> [Task material]:
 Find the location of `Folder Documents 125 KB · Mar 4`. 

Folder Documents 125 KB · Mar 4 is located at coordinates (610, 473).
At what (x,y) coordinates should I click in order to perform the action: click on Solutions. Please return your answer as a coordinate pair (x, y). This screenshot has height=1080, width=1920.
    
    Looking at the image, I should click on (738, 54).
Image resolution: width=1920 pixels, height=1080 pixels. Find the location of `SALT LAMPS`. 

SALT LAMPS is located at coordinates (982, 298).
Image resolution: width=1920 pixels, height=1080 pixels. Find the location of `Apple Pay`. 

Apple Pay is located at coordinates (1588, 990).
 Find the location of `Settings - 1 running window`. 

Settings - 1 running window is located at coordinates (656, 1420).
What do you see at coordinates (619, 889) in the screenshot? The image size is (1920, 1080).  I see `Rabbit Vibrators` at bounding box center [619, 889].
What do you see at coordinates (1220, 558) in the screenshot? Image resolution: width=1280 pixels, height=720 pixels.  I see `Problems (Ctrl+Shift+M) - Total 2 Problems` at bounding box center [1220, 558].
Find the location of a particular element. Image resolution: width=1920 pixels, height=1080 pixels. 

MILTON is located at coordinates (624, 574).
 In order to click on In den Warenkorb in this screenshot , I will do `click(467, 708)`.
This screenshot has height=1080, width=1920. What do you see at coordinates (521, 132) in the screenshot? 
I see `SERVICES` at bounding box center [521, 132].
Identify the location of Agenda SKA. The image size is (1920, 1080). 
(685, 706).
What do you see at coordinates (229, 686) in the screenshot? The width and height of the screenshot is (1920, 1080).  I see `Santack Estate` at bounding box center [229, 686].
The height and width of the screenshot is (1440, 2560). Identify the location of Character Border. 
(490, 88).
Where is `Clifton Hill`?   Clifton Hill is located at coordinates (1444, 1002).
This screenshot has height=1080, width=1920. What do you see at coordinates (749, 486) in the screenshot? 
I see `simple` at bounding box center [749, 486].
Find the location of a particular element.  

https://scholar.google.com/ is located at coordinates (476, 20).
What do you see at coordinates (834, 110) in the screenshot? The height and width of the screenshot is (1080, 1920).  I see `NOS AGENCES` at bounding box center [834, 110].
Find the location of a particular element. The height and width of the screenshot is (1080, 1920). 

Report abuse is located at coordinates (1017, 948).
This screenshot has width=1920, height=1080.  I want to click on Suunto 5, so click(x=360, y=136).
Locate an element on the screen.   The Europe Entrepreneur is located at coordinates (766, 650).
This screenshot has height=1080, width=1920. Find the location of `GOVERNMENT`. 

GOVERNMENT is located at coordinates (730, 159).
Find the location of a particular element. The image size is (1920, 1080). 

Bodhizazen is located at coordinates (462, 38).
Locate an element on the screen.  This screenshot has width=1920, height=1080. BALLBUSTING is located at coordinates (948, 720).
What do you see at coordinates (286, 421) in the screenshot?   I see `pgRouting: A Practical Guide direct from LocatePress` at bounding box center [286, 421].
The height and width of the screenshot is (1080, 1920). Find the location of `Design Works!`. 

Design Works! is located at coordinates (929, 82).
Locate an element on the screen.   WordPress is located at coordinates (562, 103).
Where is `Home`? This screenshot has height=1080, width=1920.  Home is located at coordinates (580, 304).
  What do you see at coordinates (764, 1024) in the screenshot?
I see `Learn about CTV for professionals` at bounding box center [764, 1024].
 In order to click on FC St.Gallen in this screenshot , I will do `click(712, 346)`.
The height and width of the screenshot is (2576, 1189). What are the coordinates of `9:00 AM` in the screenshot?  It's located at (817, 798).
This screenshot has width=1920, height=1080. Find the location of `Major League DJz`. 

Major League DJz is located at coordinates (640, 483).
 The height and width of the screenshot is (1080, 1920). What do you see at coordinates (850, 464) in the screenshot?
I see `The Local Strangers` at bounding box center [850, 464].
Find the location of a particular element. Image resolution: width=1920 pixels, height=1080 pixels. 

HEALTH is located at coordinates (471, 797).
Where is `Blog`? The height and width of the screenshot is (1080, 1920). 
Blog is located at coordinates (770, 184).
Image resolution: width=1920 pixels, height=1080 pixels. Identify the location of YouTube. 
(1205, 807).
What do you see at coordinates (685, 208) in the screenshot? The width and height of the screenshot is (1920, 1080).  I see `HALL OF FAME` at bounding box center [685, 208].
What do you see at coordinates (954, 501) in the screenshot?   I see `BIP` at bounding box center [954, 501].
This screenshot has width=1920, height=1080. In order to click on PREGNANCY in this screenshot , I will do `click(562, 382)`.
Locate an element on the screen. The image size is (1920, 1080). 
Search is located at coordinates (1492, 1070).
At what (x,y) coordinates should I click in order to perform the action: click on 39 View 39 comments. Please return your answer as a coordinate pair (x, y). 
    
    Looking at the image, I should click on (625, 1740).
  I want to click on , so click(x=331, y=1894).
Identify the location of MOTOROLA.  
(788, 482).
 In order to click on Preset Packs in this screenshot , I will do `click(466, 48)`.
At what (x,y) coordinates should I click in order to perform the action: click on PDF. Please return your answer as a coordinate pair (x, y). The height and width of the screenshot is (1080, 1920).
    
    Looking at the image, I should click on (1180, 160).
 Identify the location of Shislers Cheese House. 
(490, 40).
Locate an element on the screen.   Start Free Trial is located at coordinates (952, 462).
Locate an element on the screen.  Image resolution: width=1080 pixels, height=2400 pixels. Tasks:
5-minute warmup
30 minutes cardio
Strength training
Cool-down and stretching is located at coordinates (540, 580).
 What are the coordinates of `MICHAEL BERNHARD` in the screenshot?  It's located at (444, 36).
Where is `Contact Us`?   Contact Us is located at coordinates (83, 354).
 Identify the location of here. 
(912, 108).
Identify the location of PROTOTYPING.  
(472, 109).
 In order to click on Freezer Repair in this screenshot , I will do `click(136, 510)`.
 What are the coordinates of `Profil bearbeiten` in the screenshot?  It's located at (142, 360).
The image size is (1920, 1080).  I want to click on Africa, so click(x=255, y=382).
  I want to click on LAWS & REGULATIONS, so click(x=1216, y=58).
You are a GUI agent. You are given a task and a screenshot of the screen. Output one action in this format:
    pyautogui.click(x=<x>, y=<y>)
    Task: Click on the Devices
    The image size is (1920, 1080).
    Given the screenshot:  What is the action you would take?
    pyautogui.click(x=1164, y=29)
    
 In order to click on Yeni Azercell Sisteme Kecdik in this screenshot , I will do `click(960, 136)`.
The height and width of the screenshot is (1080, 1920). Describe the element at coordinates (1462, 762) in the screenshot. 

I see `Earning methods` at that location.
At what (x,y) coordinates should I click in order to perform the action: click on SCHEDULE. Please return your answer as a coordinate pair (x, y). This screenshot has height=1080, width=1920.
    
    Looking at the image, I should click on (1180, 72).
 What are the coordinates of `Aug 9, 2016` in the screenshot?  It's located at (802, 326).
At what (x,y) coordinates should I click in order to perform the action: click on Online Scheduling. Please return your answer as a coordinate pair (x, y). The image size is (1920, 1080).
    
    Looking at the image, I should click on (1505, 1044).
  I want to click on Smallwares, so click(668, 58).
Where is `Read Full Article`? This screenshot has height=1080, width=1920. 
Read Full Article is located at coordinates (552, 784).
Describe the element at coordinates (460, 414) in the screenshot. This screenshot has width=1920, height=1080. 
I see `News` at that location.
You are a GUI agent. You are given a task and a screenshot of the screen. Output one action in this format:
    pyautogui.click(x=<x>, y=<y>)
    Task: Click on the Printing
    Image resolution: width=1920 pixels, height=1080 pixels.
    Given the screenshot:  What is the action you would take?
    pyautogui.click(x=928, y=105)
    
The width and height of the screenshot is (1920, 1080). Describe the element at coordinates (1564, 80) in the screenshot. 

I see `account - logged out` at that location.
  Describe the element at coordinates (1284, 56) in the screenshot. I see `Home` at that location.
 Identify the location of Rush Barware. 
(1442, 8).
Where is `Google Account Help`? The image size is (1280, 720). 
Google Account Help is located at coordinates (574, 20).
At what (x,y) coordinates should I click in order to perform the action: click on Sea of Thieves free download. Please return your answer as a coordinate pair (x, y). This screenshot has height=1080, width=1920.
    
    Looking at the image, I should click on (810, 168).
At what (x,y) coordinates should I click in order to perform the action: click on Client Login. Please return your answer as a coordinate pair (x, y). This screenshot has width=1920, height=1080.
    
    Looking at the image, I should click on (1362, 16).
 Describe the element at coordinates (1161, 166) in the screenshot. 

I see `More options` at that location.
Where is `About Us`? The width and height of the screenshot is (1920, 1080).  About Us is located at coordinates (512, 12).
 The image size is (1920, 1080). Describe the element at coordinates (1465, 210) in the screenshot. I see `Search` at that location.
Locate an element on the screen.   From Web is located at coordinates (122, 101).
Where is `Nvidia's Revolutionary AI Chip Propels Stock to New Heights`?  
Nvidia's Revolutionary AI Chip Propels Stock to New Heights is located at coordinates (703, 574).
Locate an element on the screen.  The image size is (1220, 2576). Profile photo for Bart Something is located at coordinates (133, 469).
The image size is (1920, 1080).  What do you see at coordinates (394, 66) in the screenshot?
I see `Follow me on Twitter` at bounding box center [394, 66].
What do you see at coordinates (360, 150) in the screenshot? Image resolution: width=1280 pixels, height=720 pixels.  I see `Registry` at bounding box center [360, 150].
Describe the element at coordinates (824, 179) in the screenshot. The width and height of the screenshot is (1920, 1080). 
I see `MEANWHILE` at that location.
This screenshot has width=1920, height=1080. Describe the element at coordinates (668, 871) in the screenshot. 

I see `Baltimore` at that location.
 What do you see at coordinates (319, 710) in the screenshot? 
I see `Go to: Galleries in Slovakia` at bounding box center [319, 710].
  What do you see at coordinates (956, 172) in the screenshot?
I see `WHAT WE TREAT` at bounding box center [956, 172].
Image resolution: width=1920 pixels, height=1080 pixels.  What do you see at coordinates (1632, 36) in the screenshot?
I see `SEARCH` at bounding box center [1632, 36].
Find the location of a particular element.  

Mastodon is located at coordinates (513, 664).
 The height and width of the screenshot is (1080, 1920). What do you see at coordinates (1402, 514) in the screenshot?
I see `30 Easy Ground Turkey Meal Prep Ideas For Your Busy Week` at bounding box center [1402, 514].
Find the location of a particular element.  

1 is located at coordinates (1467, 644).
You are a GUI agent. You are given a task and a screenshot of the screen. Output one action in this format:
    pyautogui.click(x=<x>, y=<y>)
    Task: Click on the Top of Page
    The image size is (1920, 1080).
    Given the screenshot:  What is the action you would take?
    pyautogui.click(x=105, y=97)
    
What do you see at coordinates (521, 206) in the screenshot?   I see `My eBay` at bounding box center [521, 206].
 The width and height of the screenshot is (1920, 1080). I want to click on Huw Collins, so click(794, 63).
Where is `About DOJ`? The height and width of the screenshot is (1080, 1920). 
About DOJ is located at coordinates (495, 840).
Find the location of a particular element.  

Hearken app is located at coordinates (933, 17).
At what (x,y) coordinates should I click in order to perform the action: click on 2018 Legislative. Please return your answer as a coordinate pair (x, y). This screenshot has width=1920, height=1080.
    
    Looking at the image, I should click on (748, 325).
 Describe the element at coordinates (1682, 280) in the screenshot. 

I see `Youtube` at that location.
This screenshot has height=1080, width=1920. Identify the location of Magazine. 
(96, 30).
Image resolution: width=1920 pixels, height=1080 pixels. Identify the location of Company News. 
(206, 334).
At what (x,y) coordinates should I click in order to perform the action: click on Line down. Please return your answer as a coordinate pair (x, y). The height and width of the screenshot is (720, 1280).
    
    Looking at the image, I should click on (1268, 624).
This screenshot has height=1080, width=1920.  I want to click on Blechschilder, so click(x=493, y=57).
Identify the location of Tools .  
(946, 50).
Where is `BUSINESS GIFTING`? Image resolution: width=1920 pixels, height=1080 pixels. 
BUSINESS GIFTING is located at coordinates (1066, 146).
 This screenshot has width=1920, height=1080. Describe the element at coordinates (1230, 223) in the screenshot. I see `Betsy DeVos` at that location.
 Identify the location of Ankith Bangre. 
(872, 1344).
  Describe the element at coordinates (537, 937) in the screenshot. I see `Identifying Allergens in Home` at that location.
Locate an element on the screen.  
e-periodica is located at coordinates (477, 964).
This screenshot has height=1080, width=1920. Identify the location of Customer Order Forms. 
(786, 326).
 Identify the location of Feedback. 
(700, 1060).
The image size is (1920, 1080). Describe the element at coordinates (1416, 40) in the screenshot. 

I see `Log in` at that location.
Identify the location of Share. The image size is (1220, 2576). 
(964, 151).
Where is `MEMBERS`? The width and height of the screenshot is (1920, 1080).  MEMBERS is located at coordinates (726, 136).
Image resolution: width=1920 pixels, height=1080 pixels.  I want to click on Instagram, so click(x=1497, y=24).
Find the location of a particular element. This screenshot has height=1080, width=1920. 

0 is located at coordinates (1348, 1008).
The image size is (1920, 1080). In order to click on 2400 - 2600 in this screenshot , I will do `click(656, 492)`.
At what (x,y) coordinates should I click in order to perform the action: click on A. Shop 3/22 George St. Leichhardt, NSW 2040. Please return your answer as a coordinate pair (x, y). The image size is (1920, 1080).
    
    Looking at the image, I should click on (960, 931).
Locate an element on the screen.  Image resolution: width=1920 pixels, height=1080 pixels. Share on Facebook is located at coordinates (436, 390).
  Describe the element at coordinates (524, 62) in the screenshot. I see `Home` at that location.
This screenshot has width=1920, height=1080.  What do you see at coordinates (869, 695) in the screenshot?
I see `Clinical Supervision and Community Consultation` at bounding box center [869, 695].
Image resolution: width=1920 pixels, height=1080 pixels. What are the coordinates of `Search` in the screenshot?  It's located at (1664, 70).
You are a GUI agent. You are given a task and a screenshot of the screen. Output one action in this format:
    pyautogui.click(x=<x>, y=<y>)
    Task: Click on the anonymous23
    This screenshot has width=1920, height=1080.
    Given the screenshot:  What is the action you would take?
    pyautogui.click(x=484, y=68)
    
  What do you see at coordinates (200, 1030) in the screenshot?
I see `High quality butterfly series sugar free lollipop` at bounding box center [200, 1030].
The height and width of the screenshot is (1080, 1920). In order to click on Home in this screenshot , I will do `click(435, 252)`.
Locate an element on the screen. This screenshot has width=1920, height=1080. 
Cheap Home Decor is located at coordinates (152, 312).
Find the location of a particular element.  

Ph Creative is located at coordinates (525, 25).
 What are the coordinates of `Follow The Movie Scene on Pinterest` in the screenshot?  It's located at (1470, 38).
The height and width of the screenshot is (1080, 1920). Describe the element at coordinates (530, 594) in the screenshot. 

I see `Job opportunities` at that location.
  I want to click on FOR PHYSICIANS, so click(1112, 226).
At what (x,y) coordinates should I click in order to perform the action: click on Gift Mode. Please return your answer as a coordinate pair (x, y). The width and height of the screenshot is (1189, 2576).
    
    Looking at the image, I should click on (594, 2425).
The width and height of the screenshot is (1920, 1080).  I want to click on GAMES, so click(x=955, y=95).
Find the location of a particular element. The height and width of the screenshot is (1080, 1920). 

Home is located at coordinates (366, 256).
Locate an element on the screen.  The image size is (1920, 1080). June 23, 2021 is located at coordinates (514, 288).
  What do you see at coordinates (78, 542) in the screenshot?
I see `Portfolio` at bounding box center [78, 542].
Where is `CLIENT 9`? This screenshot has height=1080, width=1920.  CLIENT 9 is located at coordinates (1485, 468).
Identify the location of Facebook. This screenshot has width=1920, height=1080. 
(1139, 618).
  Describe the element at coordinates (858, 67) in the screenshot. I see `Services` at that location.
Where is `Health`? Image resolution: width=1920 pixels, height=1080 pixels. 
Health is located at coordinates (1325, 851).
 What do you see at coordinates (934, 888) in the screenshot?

> [Description of the task]:
Pick out every line of the data above that contains the string "Blog", matching case exactly.

> [Result of the task]:
Where is `Blog`? The height and width of the screenshot is (1080, 1920). 
Blog is located at coordinates (770, 184).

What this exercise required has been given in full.